- Title: Military Commander (Sipahsalar), Sufi Disciple, Biographer

Personal life
- Born: Faridun bin Ahmad Sipahsalar
- Died: c. 1284 – 1312 Konya, Seljuk Sultanate of Rum (modern days Turkey)
- Resting place: Near Rumi's family, Konya, Turkey
- Children: Muhammad Jalaleddin
- Notable work(s): Risāla-yi Aḥwāl-i Mawlānā ("Treatise on the Conditions of Mawlānā"), Risāle-i Sipahsālār be-Menākıb-ı Hüdâvendigâr
- Known for: Biography of Rumi, leadership within the Mevlevi Order
- Other name: Sipahsalar
- Occupation: Military commander, Sufi, writer, administrator

Religious life
- Religion: Islam (Sufi)
- Denomination: Mevlevi Order

Senior posting
- Influenced by Rumi;
- Influenced Shamsuddin Aflaki;

= Faridun bin Ahmad Sipahsalar =

Contemporary and disciple of Rumi

Faridun bin Ahmad Sipahsalar (فریدون بن احمد سپهسالار), commonly known as Sipahsalar, was a 13th-century Persian military commander, Sufi disciple, and biographer of the renowned mystic poet Rumi. His work, Risāla-yi Aḥwāl-i Mawlānā ("Treatise on the Conditions of Mawlānā"), stands as one of the earliest and most influential accounts of Rumi's life and spiritual legacy. Sipahsalar's writings provide critical insights into the formative years of the Mevlevi Order and the socio-political context of Seljuk Anatolia.

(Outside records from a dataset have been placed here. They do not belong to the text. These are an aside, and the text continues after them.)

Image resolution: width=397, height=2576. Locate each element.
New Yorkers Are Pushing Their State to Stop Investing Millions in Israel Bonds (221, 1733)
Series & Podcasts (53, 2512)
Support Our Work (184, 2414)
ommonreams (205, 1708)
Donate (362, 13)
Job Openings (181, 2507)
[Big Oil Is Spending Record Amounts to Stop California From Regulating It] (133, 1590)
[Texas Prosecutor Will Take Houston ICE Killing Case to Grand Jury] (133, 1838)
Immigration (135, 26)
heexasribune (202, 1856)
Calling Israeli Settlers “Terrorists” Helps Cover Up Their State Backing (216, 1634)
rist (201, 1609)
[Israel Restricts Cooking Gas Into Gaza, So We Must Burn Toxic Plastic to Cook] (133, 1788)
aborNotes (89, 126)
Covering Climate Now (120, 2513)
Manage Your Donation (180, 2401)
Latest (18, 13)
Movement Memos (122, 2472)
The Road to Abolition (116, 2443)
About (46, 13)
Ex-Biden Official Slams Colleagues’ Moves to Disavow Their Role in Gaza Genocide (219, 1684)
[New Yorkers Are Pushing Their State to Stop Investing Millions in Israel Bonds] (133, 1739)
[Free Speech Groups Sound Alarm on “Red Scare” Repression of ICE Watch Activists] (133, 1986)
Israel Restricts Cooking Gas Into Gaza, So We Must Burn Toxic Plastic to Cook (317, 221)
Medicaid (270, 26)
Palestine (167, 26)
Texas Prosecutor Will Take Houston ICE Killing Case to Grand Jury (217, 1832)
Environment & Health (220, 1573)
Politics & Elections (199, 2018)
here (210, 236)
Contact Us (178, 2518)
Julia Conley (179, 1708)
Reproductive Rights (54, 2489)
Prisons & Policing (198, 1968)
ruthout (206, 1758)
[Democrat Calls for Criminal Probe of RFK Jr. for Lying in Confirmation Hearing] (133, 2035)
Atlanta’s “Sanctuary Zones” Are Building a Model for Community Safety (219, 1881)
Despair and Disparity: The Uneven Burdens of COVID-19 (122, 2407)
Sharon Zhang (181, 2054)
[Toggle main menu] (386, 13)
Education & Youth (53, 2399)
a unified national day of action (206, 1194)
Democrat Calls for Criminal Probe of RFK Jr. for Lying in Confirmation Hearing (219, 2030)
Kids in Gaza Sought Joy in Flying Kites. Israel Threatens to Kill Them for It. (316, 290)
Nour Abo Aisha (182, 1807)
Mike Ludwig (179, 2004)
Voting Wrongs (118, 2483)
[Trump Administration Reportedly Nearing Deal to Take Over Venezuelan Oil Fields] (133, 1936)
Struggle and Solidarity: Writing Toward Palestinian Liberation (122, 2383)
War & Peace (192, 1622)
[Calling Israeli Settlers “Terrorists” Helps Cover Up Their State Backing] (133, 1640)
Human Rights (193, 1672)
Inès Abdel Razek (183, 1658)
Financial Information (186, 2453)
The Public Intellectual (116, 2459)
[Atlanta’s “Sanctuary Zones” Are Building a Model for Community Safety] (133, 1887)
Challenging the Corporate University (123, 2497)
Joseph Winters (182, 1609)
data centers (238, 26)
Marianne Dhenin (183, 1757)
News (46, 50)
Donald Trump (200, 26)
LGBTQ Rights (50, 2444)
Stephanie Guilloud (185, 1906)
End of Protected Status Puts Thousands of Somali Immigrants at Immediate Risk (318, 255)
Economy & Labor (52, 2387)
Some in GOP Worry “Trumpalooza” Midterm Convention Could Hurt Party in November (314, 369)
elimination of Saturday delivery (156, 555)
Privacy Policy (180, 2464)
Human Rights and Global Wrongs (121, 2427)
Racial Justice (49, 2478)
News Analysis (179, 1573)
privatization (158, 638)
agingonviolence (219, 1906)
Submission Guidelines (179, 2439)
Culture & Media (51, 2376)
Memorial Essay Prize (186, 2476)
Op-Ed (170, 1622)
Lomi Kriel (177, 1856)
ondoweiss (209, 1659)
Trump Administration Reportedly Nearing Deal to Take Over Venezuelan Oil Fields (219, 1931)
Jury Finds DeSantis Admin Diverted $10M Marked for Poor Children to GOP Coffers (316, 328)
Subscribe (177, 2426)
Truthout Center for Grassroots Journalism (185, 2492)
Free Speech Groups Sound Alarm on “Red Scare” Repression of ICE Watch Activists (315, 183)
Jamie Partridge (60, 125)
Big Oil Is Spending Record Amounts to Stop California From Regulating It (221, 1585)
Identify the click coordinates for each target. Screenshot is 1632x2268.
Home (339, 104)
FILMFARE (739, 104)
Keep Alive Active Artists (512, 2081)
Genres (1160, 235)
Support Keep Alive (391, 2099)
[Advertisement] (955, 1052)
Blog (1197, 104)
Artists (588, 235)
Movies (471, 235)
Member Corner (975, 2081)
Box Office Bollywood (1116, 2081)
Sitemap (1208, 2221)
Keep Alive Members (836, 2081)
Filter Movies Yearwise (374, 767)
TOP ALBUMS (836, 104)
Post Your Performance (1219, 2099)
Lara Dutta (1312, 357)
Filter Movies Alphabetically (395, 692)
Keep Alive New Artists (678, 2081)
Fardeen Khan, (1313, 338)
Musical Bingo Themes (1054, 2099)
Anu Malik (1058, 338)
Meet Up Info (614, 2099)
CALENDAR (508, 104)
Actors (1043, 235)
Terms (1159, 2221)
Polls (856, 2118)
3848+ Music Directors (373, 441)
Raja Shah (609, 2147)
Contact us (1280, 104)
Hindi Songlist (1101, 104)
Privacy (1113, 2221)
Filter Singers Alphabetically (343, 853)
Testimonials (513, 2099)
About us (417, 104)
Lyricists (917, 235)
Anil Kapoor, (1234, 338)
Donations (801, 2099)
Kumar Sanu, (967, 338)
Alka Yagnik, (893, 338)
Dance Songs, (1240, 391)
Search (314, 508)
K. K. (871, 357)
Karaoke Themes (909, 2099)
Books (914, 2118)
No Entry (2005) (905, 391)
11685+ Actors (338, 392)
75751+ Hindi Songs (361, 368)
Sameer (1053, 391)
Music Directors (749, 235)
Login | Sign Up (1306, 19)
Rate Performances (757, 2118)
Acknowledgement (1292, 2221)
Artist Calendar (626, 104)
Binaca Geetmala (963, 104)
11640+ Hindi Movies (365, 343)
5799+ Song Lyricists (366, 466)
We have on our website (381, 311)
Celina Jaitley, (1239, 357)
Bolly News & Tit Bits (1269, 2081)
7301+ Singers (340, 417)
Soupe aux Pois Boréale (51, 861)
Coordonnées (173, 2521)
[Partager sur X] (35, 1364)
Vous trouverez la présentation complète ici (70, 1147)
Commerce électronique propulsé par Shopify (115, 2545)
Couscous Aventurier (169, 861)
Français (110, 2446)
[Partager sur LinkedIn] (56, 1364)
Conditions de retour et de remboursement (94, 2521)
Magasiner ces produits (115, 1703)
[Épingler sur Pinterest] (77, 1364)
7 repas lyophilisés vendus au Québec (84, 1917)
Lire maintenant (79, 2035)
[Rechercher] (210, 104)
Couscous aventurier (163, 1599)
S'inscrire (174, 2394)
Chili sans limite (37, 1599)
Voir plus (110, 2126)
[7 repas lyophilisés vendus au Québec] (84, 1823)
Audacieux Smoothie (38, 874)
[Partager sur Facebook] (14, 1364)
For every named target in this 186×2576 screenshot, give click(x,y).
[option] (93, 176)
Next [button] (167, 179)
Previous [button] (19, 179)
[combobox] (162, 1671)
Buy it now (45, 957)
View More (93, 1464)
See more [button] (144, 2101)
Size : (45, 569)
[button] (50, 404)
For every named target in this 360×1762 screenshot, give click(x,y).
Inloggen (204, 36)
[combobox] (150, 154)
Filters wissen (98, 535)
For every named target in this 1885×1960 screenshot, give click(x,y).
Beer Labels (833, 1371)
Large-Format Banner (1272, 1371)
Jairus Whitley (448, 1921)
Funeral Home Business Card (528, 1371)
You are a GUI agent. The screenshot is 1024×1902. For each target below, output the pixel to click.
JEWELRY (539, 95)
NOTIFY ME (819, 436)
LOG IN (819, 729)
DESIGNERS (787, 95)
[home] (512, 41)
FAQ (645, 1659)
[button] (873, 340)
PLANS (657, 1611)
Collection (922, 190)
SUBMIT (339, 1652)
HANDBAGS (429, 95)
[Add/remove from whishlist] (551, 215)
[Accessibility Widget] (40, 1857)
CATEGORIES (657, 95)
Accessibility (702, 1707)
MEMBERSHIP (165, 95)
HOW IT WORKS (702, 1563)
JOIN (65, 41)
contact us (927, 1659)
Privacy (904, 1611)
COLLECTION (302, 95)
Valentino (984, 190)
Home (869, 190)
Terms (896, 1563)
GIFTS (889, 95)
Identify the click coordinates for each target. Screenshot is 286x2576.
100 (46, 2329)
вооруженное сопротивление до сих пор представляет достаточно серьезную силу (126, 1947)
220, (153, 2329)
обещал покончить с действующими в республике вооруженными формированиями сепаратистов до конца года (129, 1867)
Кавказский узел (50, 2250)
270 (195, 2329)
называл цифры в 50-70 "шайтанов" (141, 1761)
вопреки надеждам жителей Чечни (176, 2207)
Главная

==Association with Rumi and the Mevlevi Order==
After retiring from his military role, Sipahsalar became a devoted disciple of Rumi, serving him for over 40 years. He played a key administrative role in the Mevlevi order, managing the financial affairs of Rumi's dergah (Sufi lodge) during the leadership of Husam al-Din Chalabi, Rumi's close companion and successor.

==Literary contributions==
Sipahsalar's most significant contribution is the Risāle-i Sipahsālār be-Menākıb-ı Hüdâvendigâr (Treatise of the Commander on the Virtues of the Master), the first major hagiography of Rumi written in Persian. Completed posthumously by his son, Muhammad Jalaleddin, the work is divided into three sections:

1. Bahāeddin Velad (Rumi’s father),
2. Rumi’s life and teachings,
3. Rumi’s successors, including Sultan Walad and other Mevlevi leaders.

The Risāle is notable for its eyewitness accounts and reliance on Rumi’s own writings, such as the Masnavi and Divan-i Shams. It became a foundational source for later biographies, including Shamsuddin Aflaki’s Manāqib al-Ārifīn.

==Death and legacy==
Sipahsalar's death date remains uncertain, with scholars proposing ranges between 1284 and 1312 914. He was buried near Rumi's family in Konya, Turkey, per his request. His Risāle remains a critical primary source for understanding Rumi's spiritual legacy and the socio-political context of the Seljuk era. Modern scholars praise the text for its historical insights, though acknowledge its partiality as a devotional work.